Little work has been done on the mechanisms by which CLA might affect energy metabolism. However, a recent report using isolated adipocytes suggests that CLA directly stimulates lipolysis and decreases lipoprotein lipase [14]. This could result in increased energy expenditure due to the increased energy needs for recycling between fatty acids and triglycerides or could shunt fatty acids into beta oxidation if storage was impaired. An increased activity of carnitine palmityl transferase in muscle of animals treated with CLA supports the latter explanation [6]. Our finding that CLA blocks the normal diurnal differences in respiratory quotient is consistent with CLA stimulating lipolysis during the night, which would provide more fatty acids for oxidation, thereby lowering RQ. We have further shown that CLA does not cause an increase in lipid synthesis, at least in animals fed a high-fat diet. However, CLA feeding increases the proportion of lipid that is stored from synthesized fatty acids. This finding further supports the findings that CLA causes a reduction of fat accumulation by increasing oxidation of dietary lipids.

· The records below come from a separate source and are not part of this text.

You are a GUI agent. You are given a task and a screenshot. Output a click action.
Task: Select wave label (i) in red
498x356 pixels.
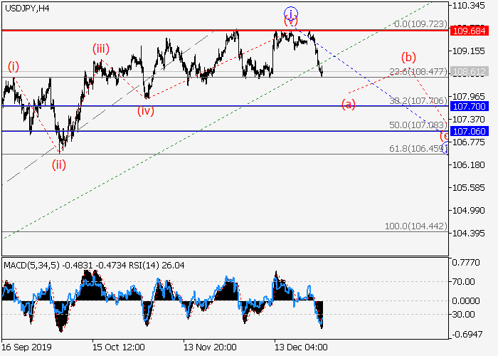tap(14, 66)

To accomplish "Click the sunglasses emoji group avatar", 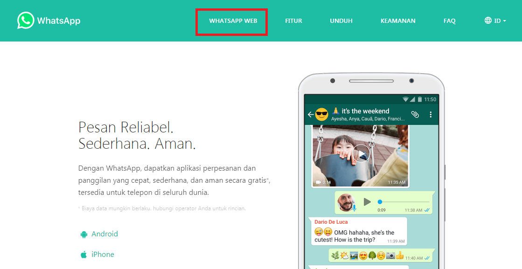I will tap(321, 115).
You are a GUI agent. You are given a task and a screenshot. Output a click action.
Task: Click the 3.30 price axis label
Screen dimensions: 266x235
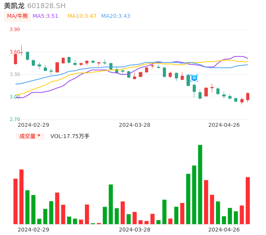15,74
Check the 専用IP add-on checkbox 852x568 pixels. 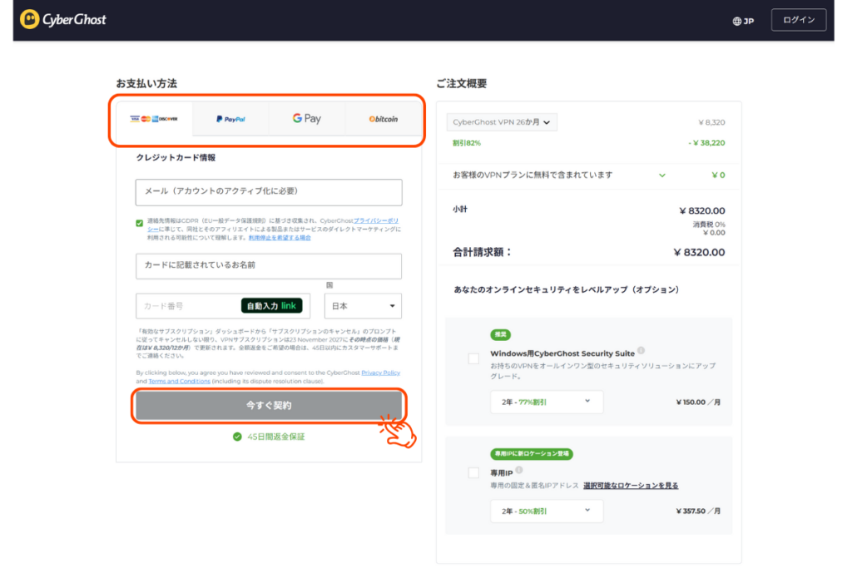[x=473, y=472]
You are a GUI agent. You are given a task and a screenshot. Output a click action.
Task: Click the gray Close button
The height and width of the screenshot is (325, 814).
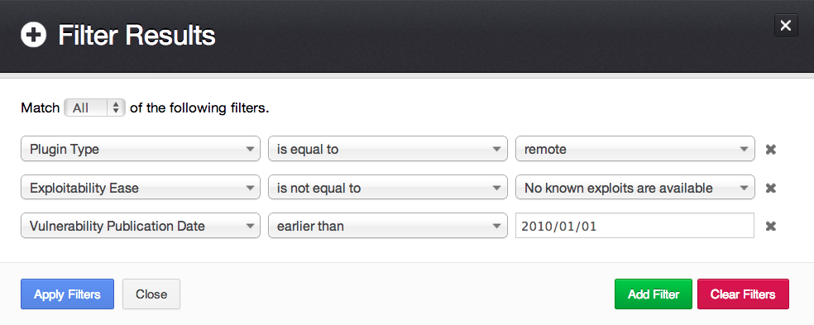(151, 294)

Two potential negative effects of CLA feeding have been observed consistently in our studies. One is increased liver and spleen weights. The increased liver weight associated with CLA treatment is likely due to liver lipid accumulation since this has been found in a variety of dietary manipulations including rapid weight loss [16]. Similarly, since CLA has been reported to modulate immune function [17], perhaps through cytokines, it is also not surprising that spleen weight was affected. Histopathological examination of liver and spleens from control and 1% CLA treated animals have shown slightly higher lipid accumulation in the CLA group with no signs of pathology. The other negative effect of CLA feeding, particularly at high levels of CLA, is increased plasma insulin levels. This indicates that feeding high levels of CLA are inducing insulin resistance, possibly due to increased levels of free fatty acids [18].
It should be noted that the CLA used in these experiments was not pure and included a number of isomers in addition to the putative active form of the molecule (cis-9, trans-11 octadecadienoic acid). It is certainly possible that the different isomers have different metabolic effects. Further studies using pure reagents are clearly needed in order to fully understand the metabolic specificity of these different isomers of linoleic acid. In fact, a recent report has shown that the t10,c12 isomer of CLA is the effective isomer for the reduced body fat which has been observed [19]. It had been thought that the c9,t11 isomer was the effective form, since the anticarcinogen extracted from cooked beef was determined to be CLA, and approximate 60% to 80% of the naturally occurring CLA in beef is the c9,t11 isomer [20].
In conclusion, our studies have confirmed and expanded on previously reported studies of the effects of CLA on body fat accumulation in animals. We have shown that conjugated linoleic acid at a concentration of 0.5% to 1.0% (w/w) in both low-fat and high-fat diets has profound metabolic effects in mice resulting in an increase energy expenditure, a shift in the fuel mix burned, and a decrease of body fat content. The increased energy expenditure is adequate to account for the decreased fat deposition. The mechanisms for the increased energy expenditure are unknown, but increased UCP gene expression does not appear to be involved. The increased fat oxidation, observed both in vivo and in vitro can also help to explain the decreased fat accumulation, while decreased de novo fat biosynthesis does not appear to be involved.